I shook my head and said "there is nothing in the woods that big, It's my imaginaition.  Heck, when you can't see in front of you the birds sound big thru the brush.

So I pressed on, but the noise got louder and louder and the ground really did start to shake.

I stopped, heart racing, thinking it would be bad news to sneak up on this thing and scare it.  Clump clump, clump clump is all I heard.

I turned around and high tailed it out of there.

I went back later and found what looked like size 44 foot prints....KIDDING!

But I did find out later that there is a horse farm about 1/3 of a mile from there....and thinking back a horse was exactly what it sounded like.


----------



## Jake Allen (Mar 12, 2008)

Good story Addict.
You had me up until the reference to the size 44 footprint..
Even I know bigfoot has a size 35 foot.


----------



## 7mm mag 06 (Mar 12, 2008)

this  thread  reinforces the fact that  liberals  IMO are CRAZY!!  hahaha


----------



## Mako22 (Mar 12, 2008)

democrat102 said:


> Why not?  People see and hear things all the time in the woods that they cannot explain.  I'm not saying they see something other people call Bigfoot; I am just interested in hearing their stories.

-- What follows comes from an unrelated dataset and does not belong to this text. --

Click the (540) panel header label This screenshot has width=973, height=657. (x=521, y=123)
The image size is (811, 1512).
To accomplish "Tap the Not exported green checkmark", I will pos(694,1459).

Actually I've seen some really strange things in the Urban Jungle I visit for work every day.


----------



## democrat102 (Mar 12, 2008)

True enough that most liberals are crazy.  That is if you assume all democrats are liberals.  Notice my sign in name is spelled with a small d, not a big one.  Thus meaning I am an original democrat, which are small-government, gun-owning conservatives.  So be careful who you call crazy, or I will email Bigfoot and tell him the next time you are in the woods.  He will know who to look for!!!


----------



## democrat102 (Mar 12, 2008)

carters93 said:


> Actually I've seen some really strange things in the Urban Jungle I visit for work every day.



Yeah, I am sure you could see some interesting things in the concrete jungle.  Small town, rural Georgia where I am from has its interesting characters too, which is more than likely why most Bigfoot sightings come from there.


----------



## MCBUCK (Mar 13, 2008)

democrat102 said:


> True enough that most liberals are crazy.  That is if you assume all democrats are liberals.  Notice my sign in name is spelled with a small d, not a big one.  Thus meaning I am an original democrat, which are small-government, gun-owning conservatives.  So be careful who you call crazy, or I will email Bigfoot and tell him the next time you are in the woods.  He will know who to look for!!!

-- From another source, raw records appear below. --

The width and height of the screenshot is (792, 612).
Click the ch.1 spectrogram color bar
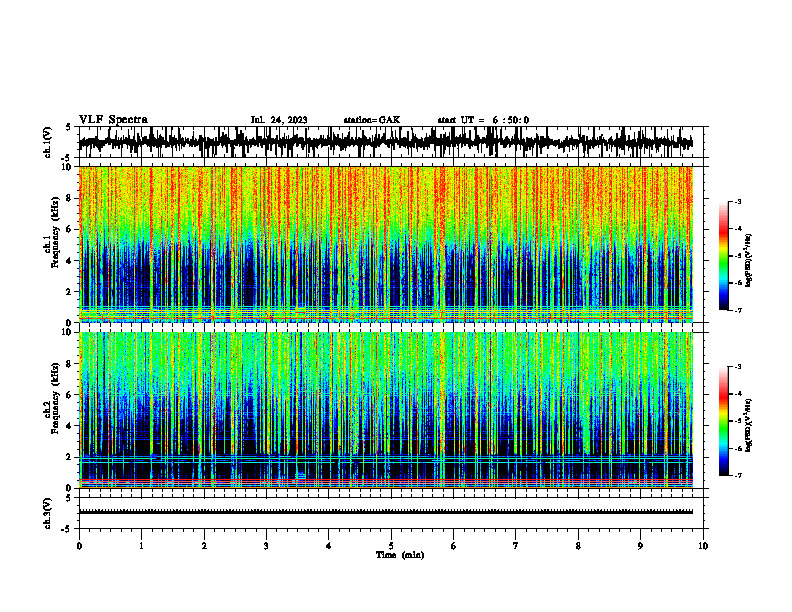724,256
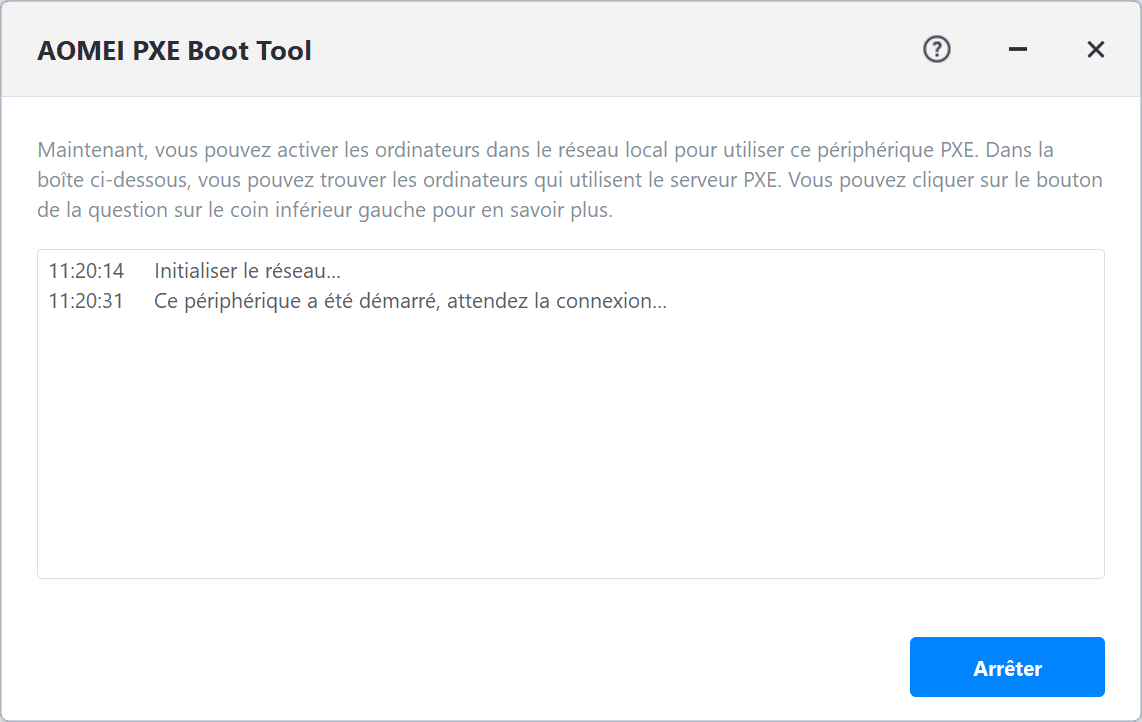Click the word "Initialiser" in the first log row
The width and height of the screenshot is (1142, 722).
click(x=196, y=271)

That would make you a "Zell Millerite' dem


----------



## 7mm mag 06 (Mar 13, 2008)

haha just messing around,good point though


----------



## THREEJAYS (Mar 14, 2008)

democrat102 said:


> True enough that most liberals are crazy.  That is if you assume all democrats are liberals.  Notice my sign in name is spelled with a small d, not a big one.  Thus meaning I am an original democrat, which are small-government, gun-owning conservatives.  So be careful who you call crazy, or I will email Bigfoot and tell him the next time you are in the woods.  He will know who to look for!!!


----------



## democrat102 (Mar 15, 2008)

MCBUCK said:


> That would make you a "Zell Millerite' dem



Well, I do love ole Zell, but only because he got more conservative over time, but the old line democrats were those who believed that the government needed to step out of the way rather than try to be the way.  In other words, they felt that people could do well for themselves if the government would get out of their lives, wallets, bedrooms, businesses, and churches.  Liberals today, like the socialist, racist, and America hating Barack Obama, believe that government is the only way people can have a chance.  They believe that government should initiate business, social change, and cultural progress, not the individual, and in the process, they destroy people's opportunity rather than provide them with them.  But then again, our current president and Congress seem to have fallen in to that "let's grow the federal government" mode.  But heck yeah, ole Zell is a good fellow.


----------



## democrat102 (Mar 15, 2008)

7mm mag 06 said:


> haha just messing around,good point though



Nothing wrong with a good laugh now and then.  I am sure ole Bigfoot would agree.  I hear he is a little concerned about Hillary and Obama.  He said that if those quacks became president, he was for sure staying hidden in the woods.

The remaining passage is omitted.